The IDR is a cloud-based image data publication system built and run by Professor Swedlow’s Open Microscopy Environment group at the University of Dundee, in collaboration with Dr Alvis Brazma
and Dr Ugis Sarkans at EMBL’s European Bioinformatics Institute. It has published over 170 TBytes of highly valuable imaging data from over 70 studies.
Dr Ardan Patwardhan, who heads up the EMPIAR archive, said, “These images of SARS-CoV-2 virus particles in the context of COVID-19 patient tissue are of enormous value for the scientific community. The authors are to be commended for taking the initiative to make their data publicly available and we hope this will inspire others to follow suit. We are working with the authors and Professor Swedlow’s team to make the electron microscopy data available via EMPIAR and linked to IDR.”
Dr Frances Wong, the Curator on Professor Swedlow’s IDR team said, “It has been an honour to work with the data from Dr Clevers’ and Dr Ravelli’s groups in the Netherlands. The images are amazing, and I hope the additional annotations our team has added increases the utility of the data for the global scientific community.”
IDR was built and is run through funding from the UKRI’s Biotechnology and Biological Sciences Research Council and the Wellcome Trust. EMPIAR was built and is run through funding from UKRI’s Medical Research Council and the Wellcome Trust. IDR and EMPIAR are part of an ecosystem of imaging resources being constructed by EMBL-EBI that includes its recently announced BioImage Archive, funded through UKRI’s Strategic Priority Fund.
The research from the Hubrecht Institute in Utrecht, Erasmus MC University Medical Center Rotterdam, and Maastricht University, has found that the coronavirus SARS-CoV-2, which causes COVID-19, can infect the cells of the intestine and multiply there.
Using state-of-the-art cell culture models of the human intestine, the researchers have successfully propagated the virus in vitro, and monitored the response of the cells to the virus, providing a new cell culture model for the study of COVID-19. These findings could explain the observation that approximately one third of COVID-19 patients experience gastrointestinal symptoms such as diarrhoea, and the fact that the virus often can be detected in stool samples.

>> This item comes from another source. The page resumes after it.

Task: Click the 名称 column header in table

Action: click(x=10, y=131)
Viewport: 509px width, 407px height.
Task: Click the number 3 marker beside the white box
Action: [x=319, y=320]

Patients with COVID-19 show a variety of symptoms associated with respiratory organs – such as coughing, sneezing, shortness of breath, and fever – and the disease is transmitted via tiny droplets that are spread mainly through coughing and sneezing. One third of the patients however also have gastrointestinal symptoms, such as nausea and diarrhoea. In addition, the virus can be detected in human stool long after the respiratory symptoms have been resolved. This suggests that the virus can also spread via so-called “fecal-oral transmission”.